--- START ---
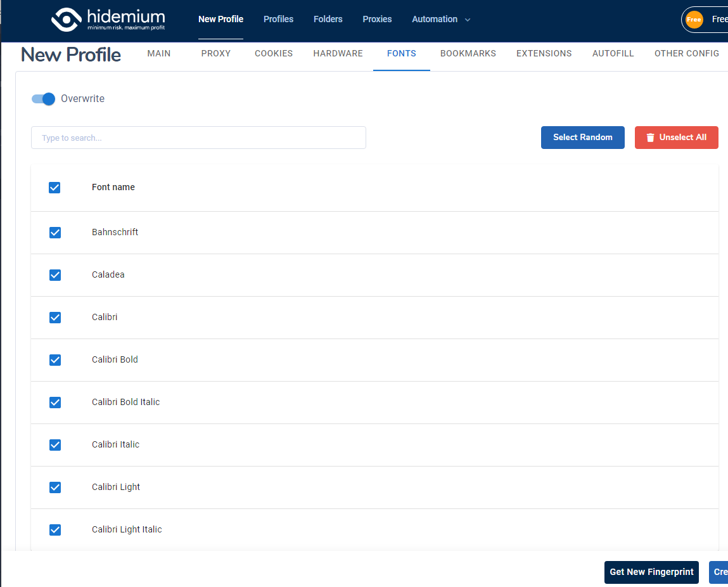Uncheck the Calibri Light Italic checkbox
Image resolution: width=728 pixels, height=587 pixels.
(55, 530)
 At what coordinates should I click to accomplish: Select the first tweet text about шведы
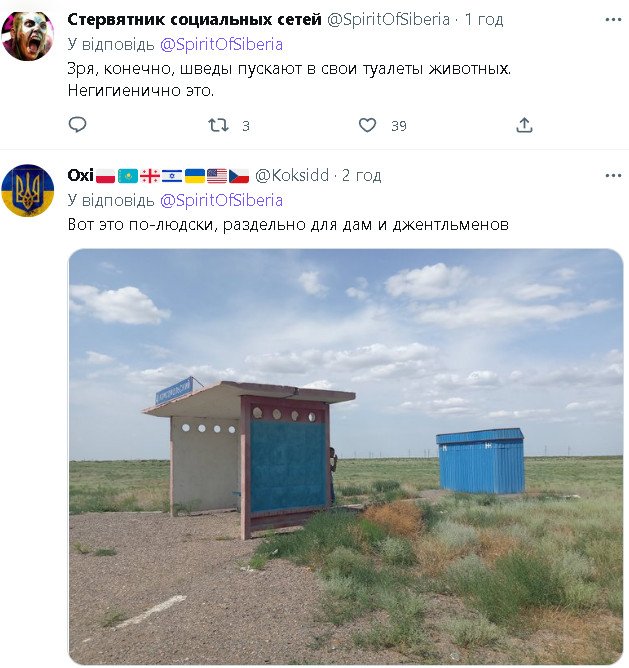pos(289,80)
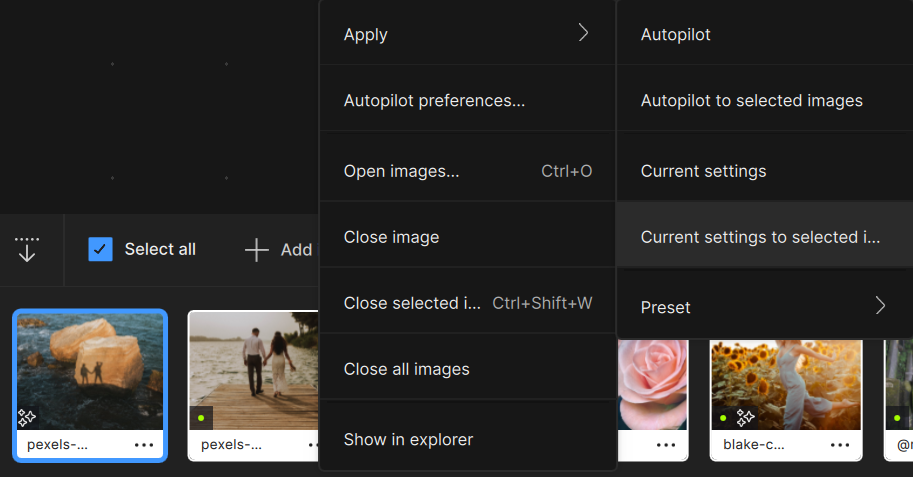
--- END ---
- Problem statement -
An exact copy of the lines from the line containing "At what coordinates" through the final line of the listing, without pictures, is the expected result.

- Written response -
 At what coordinates should I click to accomplish: Select the first tweet text about шведы
pos(289,80)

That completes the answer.